The National Association of Realtors® (NAR) released its April Pending Home Sales Index (PHSI) today.  The index is said to be a leading indicator for the housing sector; it measures sales activity based on sales of single-family homes, coops and condos. The data reflects contracts but not closings, which normally occur with a lag time of one or two months.

Pending home sales fell in April with regional variations following increases in February and March, with unusual weather and economic softness adding to ongoing problems that are hobbling a recovery, according to the National Association of Realtors®. This is a reversal from the March Pending Home Sales report which indicated momentum was beginning to build as the summer months approached.
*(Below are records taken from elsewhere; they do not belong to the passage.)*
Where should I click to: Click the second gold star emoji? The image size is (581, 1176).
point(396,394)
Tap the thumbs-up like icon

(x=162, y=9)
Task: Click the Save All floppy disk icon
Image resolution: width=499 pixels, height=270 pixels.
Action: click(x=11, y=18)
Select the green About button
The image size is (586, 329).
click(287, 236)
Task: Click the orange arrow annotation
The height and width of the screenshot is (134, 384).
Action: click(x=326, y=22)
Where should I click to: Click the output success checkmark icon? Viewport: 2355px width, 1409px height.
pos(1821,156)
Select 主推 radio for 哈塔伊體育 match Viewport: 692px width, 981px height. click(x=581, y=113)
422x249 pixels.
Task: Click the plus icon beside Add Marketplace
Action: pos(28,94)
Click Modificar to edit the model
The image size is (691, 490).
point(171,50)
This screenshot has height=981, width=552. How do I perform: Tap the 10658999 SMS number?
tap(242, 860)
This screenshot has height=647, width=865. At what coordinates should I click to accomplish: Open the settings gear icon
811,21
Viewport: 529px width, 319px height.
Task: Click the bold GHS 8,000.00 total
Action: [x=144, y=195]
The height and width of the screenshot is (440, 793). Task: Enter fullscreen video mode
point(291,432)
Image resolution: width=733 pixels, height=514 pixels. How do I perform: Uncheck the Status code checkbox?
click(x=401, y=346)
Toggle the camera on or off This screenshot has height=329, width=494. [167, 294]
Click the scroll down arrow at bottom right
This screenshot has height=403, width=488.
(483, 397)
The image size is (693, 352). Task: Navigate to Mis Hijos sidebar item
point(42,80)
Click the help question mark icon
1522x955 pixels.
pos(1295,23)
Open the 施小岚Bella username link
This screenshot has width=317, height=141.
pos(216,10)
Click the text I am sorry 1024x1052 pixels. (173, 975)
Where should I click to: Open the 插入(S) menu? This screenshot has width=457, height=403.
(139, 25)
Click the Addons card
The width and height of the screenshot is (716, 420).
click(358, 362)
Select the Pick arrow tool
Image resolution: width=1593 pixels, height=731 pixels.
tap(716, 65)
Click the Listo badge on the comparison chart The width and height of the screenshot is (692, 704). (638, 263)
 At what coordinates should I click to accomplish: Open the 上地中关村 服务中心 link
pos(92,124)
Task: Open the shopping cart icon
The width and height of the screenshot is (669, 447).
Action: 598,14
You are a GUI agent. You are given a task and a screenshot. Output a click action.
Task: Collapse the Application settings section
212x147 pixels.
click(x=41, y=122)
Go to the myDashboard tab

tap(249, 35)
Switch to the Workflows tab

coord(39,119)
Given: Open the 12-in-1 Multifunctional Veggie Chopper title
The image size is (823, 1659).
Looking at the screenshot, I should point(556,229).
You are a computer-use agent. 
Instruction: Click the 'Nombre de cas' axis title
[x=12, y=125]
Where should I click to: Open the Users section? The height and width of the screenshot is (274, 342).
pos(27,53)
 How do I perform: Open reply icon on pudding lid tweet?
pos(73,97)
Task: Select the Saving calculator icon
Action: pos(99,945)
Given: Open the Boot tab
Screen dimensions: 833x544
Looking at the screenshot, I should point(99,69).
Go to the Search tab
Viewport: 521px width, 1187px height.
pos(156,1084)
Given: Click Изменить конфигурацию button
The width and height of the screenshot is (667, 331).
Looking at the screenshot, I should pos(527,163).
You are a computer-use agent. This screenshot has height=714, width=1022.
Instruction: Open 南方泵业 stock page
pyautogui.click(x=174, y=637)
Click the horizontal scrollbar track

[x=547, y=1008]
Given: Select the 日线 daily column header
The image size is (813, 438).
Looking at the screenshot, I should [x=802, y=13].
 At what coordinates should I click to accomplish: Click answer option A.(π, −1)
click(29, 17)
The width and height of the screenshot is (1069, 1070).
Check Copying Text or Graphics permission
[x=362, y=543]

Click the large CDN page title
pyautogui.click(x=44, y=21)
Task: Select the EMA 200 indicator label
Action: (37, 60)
WATCH THE VIDEO

Reuters Quick Recap...

RTRS - U.S. APRIL PENDING HOME SALES INDEX -11.6 PCT (CONSENSUS -1.0 PCT) TO 81.9 

RTRS - U.S. APRIL PENDING HOME SALES -26.5 PCT FROM APRIL 2010

Excerpts from the Release....

The Pending Home Sales Index, a forward-looking indicator based on contract signings, dropped 11.6 percent to 81.9 in April from a downwardly revised 92.6 in March. The index is 26.5 percent below a cyclical peak of 111.5 in April 2010 when buyers were rushing to beat the contract deadline for the home buyer tax credit.

The PHSI in the Northeast rose 1.7 percent to 64.5 in April but is 33.4 percent below a year ago. In the Midwest the index fell 10.4 percent to 74.1 and is 30.2 percent below April 2010. Pending home sales in the South dropped 17.2 percent to an index of 91.3 in April and are 27.0 percent below a year ago. In the West the index declined 8.9 percent to 89.1 and is 16.9 percent below April 2010.

Lawrence Yun, NAR chief economist, said the dip in contracts may be due to temporary factors. “The pullback in contract signings is disappointing and implies a slower than expected market recovery in upcoming months,” he said. “The economy hit a soft patch in April from sharply rising oil prices, widespread severe weather with the heaviest precipitation in 20 years, and a sudden rise in unemployment claims.”

Yun notes the growth in retail sales slowed measurably in April, while sales at furniture and home furnishing stores declined sharply. “Nonetheless, the magnitude of the fall in pending home sales is larger than can be implied by broad economic factors, so we need to see if it’s just a one-month aberration.”

Yun said tight credit is the primary long-term factor holding back the market. “No doubt the continuing excessively tight mortgage underwriting process is making the housing market recovery unnecessarily slow,” he said. “Lenders and bank regulators need to be mindful of the historically low default rates among mortgage borrowers of the past two years. A robust economic and housing market recovery cannot occur as long as banks continue to hold onto huge cash reserves.”

“We simply have to get back to sound, common-sense lending standards to provide mortgages to creditworthy borrowers who are buying homes well within their means. Bank balance sheets show rising cash reserves and declining loan balances – it’s time to loosen the purse strings,” Yun added.

“Even with very favorable affordability conditions, job growth and a pent-up demand from abnormally low household formation during the past three years, the recovery will continue to be uneven and sluggish given the ongoing credit constraints,” Yun said.